• [WHAT IS NEEDED] Copy out, word for word, everything in the data below from the line containing "Point to 'Visualize" down to the line containing "Tap 'Load, Wash, Rinse, Spin, Dry'", including both of those lines.

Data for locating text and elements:
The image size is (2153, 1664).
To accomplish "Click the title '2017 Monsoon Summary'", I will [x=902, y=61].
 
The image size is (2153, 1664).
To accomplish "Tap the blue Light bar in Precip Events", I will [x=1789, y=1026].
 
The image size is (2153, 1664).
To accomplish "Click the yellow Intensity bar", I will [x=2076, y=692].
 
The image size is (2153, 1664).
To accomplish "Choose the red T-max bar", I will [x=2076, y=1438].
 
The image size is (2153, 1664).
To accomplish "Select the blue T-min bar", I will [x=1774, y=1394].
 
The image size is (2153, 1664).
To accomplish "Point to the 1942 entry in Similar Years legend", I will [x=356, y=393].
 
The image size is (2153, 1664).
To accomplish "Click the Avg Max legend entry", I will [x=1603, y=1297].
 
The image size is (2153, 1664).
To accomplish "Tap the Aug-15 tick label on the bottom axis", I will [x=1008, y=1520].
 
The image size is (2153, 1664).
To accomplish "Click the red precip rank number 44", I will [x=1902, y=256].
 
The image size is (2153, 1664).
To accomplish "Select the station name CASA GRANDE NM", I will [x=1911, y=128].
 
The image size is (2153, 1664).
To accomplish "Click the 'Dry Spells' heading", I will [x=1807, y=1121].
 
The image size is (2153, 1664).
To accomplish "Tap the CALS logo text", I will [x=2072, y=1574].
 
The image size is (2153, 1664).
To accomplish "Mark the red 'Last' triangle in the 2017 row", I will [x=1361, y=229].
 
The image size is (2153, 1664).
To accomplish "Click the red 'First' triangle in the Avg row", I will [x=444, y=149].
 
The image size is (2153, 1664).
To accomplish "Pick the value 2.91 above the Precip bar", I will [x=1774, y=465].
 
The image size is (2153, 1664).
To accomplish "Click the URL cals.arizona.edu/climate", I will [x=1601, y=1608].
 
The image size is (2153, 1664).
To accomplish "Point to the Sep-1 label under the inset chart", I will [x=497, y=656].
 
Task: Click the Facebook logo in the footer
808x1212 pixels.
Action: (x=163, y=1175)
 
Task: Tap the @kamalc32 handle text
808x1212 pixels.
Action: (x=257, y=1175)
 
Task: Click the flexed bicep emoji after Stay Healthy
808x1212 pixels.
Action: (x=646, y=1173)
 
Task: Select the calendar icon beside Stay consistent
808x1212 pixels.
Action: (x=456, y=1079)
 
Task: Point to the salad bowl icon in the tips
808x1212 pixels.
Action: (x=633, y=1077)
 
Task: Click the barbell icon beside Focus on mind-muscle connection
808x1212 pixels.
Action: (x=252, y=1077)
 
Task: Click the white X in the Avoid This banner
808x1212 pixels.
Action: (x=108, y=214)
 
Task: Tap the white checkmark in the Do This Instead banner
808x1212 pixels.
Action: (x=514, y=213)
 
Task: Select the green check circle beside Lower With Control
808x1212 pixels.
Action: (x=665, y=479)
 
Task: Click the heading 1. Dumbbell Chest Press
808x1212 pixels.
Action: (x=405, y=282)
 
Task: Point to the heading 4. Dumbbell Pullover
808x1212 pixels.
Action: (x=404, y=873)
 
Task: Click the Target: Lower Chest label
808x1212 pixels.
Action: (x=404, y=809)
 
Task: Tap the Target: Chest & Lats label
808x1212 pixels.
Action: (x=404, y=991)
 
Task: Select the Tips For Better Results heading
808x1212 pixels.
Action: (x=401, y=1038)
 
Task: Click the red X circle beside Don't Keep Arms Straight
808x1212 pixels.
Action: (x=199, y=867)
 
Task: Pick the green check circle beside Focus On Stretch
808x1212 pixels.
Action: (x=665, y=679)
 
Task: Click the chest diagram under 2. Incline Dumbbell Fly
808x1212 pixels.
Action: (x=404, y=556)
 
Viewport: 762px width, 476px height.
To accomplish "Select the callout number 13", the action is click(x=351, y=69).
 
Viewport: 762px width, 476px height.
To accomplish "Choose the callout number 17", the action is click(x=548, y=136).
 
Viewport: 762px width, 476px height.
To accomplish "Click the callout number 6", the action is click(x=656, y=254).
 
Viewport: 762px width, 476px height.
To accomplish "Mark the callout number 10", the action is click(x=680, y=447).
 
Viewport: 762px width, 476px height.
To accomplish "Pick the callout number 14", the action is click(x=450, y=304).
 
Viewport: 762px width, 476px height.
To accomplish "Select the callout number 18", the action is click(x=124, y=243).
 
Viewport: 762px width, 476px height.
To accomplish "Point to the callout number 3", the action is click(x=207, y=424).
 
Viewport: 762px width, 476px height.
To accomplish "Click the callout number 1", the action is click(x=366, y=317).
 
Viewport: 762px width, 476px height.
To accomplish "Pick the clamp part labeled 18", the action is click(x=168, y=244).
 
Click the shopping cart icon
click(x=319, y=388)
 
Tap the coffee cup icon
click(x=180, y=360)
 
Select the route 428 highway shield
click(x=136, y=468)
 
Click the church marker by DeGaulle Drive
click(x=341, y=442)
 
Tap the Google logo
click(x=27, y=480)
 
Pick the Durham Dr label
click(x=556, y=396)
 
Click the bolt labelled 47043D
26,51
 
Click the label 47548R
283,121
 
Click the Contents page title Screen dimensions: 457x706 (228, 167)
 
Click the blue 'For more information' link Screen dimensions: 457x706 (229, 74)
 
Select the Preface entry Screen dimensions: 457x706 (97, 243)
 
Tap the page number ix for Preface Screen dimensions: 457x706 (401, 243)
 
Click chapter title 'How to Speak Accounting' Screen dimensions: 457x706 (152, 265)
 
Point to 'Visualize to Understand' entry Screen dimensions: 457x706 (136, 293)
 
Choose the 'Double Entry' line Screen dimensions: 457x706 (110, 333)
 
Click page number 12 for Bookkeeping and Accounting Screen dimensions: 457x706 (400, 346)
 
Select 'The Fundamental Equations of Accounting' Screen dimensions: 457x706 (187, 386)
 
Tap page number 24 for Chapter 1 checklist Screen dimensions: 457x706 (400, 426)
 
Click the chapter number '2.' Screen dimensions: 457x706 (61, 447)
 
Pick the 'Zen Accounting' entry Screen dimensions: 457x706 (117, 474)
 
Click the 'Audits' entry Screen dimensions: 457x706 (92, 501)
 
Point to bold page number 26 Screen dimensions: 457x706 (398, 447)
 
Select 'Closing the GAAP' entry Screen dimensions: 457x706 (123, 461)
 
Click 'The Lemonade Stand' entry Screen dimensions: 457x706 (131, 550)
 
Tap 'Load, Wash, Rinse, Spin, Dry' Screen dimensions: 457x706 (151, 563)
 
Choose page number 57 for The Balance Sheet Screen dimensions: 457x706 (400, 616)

• [RESULT OF THIS EXERCISE]
Point to 'Visualize to Understand' entry Screen dimensions: 457x706 (136, 293)
 
Choose the 'Double Entry' line Screen dimensions: 457x706 (110, 333)
 
Click page number 12 for Bookkeeping and Accounting Screen dimensions: 457x706 (400, 346)
 
Select 'The Fundamental Equations of Accounting' Screen dimensions: 457x706 (187, 386)
 
Tap page number 24 for Chapter 1 checklist Screen dimensions: 457x706 (400, 426)
 
Click the chapter number '2.' Screen dimensions: 457x706 (61, 447)
 
Pick the 'Zen Accounting' entry Screen dimensions: 457x706 (117, 474)
 
Click the 'Audits' entry Screen dimensions: 457x706 (92, 501)
 
Point to bold page number 26 Screen dimensions: 457x706 (398, 447)
 
Select 'Closing the GAAP' entry Screen dimensions: 457x706 (123, 461)
 
Click 'The Lemonade Stand' entry Screen dimensions: 457x706 (131, 550)
 
Tap 'Load, Wash, Rinse, Spin, Dry' Screen dimensions: 457x706 (151, 563)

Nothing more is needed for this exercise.